Records for processing:
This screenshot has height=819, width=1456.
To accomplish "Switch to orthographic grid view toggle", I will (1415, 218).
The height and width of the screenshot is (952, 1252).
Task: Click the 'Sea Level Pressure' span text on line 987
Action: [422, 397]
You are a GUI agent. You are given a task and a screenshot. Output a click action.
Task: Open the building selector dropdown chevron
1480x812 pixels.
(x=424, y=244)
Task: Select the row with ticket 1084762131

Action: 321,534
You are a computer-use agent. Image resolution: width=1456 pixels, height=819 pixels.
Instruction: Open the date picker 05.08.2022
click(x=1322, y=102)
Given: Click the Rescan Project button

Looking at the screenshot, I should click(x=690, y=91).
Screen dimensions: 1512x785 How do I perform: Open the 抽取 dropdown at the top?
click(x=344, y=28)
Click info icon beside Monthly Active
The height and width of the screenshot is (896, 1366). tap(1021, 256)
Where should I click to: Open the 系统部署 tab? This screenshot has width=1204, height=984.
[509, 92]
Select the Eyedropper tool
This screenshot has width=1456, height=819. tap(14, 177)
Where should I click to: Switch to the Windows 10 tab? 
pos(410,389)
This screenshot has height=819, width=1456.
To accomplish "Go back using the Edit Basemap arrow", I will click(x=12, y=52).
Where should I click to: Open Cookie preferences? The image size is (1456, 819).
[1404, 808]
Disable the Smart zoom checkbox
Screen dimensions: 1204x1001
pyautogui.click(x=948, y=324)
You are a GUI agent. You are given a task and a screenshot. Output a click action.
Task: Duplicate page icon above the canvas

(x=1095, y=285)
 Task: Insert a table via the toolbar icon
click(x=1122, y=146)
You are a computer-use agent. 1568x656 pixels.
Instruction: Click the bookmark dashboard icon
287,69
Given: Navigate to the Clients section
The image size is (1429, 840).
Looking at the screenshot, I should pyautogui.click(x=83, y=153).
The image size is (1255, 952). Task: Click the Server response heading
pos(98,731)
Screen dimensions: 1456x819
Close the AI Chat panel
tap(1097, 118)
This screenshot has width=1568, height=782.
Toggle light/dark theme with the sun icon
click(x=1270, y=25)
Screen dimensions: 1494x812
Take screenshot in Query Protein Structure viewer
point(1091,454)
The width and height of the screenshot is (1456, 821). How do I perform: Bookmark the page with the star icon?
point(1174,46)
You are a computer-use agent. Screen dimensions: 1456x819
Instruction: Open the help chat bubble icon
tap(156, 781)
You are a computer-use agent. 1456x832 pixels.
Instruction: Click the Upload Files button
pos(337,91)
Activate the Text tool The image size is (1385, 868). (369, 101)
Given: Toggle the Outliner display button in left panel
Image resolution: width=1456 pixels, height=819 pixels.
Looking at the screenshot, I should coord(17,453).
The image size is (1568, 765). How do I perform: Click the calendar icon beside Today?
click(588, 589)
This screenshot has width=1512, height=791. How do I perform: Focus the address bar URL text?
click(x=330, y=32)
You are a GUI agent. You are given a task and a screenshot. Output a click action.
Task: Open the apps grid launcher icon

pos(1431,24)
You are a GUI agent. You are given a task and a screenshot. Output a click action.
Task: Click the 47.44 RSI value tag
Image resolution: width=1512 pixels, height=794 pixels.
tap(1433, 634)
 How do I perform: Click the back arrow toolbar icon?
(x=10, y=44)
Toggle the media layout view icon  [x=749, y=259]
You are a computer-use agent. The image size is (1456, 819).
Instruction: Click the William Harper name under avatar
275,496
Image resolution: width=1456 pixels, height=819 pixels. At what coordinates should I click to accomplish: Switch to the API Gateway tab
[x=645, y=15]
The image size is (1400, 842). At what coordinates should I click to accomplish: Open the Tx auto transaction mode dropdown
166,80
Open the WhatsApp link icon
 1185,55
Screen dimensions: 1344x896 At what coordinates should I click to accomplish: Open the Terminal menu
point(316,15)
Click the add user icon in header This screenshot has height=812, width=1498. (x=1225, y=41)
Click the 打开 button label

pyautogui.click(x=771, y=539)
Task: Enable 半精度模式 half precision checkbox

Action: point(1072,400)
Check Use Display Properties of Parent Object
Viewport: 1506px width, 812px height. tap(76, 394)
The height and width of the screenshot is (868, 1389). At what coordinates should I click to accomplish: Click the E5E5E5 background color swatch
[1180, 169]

Assignment:
The lines you need run from the one containing "Image resolution: width=1456 pixels, height=819 pixels. At" to the end of the listing. Output exactly those, both ends included.

Answer to this problem:
Image resolution: width=1456 pixels, height=819 pixels. At what coordinates should I click to accomplish: Switch to the API Gateway tab
[x=645, y=15]
The image size is (1400, 842). At what coordinates should I click to accomplish: Open the Tx auto transaction mode dropdown
166,80
Open the WhatsApp link icon
 1185,55
Screen dimensions: 1344x896 At what coordinates should I click to accomplish: Open the Terminal menu
point(316,15)
Click the add user icon in header This screenshot has height=812, width=1498. (x=1225, y=41)
Click the 打开 button label

pyautogui.click(x=771, y=539)
Task: Enable 半精度模式 half precision checkbox

Action: point(1072,400)
Check Use Display Properties of Parent Object
Viewport: 1506px width, 812px height. tap(76, 394)
The height and width of the screenshot is (868, 1389). At what coordinates should I click to accomplish: Click the E5E5E5 background color swatch
[1180, 169]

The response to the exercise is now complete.